Not yet, but again this is something (along with interpolation between points) that has been asked for before. Throw in numeric integration/differentiation and you have a rather powerful tool.
* If we were to use a function to bundle a discrete valued function, is there a nice class/pattern out there that already combines the x-values and y-values into a single class? (I also want this later for implementing different interpolation algorithms returning functors after passing in a discrete function in the constructor).
I'm not sure what you're asking for there? If you mean storage for the 2-D matrix of values, then you could either use a pair of std::vectors, a boost::multi_array, or one of the uBLAS matrixes.
* Then I would write a specialization of this (2nd and higher dimension) for a markov measure. * Then, I want to write a general operator for unconditional expectation passing in a function object, and over a generic distribution as a measure from this library (though I will use it for the discrete measures to begin with).
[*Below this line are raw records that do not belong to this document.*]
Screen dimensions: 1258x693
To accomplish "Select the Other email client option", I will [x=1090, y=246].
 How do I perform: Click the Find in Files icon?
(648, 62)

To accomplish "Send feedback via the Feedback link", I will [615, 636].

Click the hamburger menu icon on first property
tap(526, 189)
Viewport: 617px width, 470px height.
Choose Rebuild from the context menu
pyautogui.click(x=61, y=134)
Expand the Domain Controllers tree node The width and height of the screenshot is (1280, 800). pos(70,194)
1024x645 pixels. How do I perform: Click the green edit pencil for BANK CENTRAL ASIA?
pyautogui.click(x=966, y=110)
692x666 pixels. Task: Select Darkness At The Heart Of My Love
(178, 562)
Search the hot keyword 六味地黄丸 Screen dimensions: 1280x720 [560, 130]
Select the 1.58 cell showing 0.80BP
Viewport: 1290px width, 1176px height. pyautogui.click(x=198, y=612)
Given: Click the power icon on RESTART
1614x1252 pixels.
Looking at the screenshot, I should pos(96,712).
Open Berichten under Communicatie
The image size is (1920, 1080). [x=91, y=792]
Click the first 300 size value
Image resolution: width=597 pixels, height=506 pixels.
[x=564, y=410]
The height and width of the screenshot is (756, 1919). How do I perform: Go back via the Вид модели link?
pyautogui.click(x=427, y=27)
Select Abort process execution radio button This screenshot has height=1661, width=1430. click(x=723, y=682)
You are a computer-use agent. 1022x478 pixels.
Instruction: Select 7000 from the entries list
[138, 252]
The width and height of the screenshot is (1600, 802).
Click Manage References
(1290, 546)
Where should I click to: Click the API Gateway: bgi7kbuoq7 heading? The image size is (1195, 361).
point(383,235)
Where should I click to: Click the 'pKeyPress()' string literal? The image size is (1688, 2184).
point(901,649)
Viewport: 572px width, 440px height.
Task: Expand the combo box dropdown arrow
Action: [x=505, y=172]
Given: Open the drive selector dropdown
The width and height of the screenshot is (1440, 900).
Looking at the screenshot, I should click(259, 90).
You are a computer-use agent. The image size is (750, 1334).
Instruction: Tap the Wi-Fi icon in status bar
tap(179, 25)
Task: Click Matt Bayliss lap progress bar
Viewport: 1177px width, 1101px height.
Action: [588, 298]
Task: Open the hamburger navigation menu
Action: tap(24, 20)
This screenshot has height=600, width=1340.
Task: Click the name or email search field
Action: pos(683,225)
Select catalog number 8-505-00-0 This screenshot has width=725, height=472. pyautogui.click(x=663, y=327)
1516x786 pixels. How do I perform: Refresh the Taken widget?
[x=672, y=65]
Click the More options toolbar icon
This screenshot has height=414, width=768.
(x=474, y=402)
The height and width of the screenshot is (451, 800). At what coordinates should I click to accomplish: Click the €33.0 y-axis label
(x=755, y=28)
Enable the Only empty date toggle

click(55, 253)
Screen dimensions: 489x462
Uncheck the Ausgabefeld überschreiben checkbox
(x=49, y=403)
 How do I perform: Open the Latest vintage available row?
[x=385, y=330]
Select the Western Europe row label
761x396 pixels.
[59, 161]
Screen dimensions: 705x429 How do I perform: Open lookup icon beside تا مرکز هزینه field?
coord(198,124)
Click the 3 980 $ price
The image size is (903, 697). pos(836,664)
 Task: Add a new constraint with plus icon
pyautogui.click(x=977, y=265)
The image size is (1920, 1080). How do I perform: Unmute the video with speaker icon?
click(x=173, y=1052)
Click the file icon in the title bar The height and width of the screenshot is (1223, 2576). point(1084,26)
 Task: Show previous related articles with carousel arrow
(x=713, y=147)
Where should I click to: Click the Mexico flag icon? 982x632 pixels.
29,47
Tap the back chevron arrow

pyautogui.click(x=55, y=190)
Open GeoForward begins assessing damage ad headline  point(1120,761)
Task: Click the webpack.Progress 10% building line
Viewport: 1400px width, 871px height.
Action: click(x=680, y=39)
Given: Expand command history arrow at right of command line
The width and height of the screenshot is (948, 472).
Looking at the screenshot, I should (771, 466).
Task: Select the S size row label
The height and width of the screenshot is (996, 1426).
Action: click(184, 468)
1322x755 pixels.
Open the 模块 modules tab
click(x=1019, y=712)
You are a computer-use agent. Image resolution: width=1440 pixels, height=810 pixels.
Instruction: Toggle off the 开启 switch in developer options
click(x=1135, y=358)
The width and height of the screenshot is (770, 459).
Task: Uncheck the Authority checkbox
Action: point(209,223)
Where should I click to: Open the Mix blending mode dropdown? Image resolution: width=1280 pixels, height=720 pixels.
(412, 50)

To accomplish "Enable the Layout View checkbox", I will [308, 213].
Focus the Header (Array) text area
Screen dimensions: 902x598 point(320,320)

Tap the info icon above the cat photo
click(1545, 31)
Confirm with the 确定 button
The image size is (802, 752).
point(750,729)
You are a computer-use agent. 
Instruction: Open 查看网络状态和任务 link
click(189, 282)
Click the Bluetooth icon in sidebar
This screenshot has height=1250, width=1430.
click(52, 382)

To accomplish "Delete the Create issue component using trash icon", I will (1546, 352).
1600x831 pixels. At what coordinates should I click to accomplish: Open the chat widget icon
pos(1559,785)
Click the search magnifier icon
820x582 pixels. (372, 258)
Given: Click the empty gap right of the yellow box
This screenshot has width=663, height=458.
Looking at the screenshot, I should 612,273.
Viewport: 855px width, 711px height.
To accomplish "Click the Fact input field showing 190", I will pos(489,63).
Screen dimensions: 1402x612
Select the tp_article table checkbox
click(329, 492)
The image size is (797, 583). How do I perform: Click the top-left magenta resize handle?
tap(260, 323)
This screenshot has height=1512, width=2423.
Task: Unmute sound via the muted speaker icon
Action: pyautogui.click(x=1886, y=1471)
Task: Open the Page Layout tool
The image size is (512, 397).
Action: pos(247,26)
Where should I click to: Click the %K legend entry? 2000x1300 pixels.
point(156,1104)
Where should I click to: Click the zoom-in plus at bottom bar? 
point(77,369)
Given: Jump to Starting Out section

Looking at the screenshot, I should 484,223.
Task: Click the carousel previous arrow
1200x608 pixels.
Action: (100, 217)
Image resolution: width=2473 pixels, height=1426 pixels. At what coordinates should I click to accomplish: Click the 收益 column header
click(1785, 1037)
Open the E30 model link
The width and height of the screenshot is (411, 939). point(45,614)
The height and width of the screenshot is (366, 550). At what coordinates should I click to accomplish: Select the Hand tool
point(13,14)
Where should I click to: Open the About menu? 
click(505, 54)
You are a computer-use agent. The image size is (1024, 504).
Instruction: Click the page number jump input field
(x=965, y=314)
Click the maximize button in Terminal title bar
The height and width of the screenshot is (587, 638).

Specializing for different types of distributions, this could use exact analytical calculations, quadrature, or use monte-carlo methods. * Last, I want to write a conditional expectation operator that takes in a function object mapping reals^2 to reals, a distribution (would have to be 2 dimensional), the conditional (which would be a real for now, but could be generic), and what dimension the condition applies to. * Eventually, we may be able to tie together this operator with boost::lambda and boost::bind and we could up with a very elegant way to write out functions that involve conditional expectations. It may not have the performance of hand-tweaked fortran loops, but it should be a good enough place to start and infinitely preferable to matlab.
Afraid you've lost me again now :-( Might just be stretching my stats knowledge to breaking point too ;-) Cheers, John.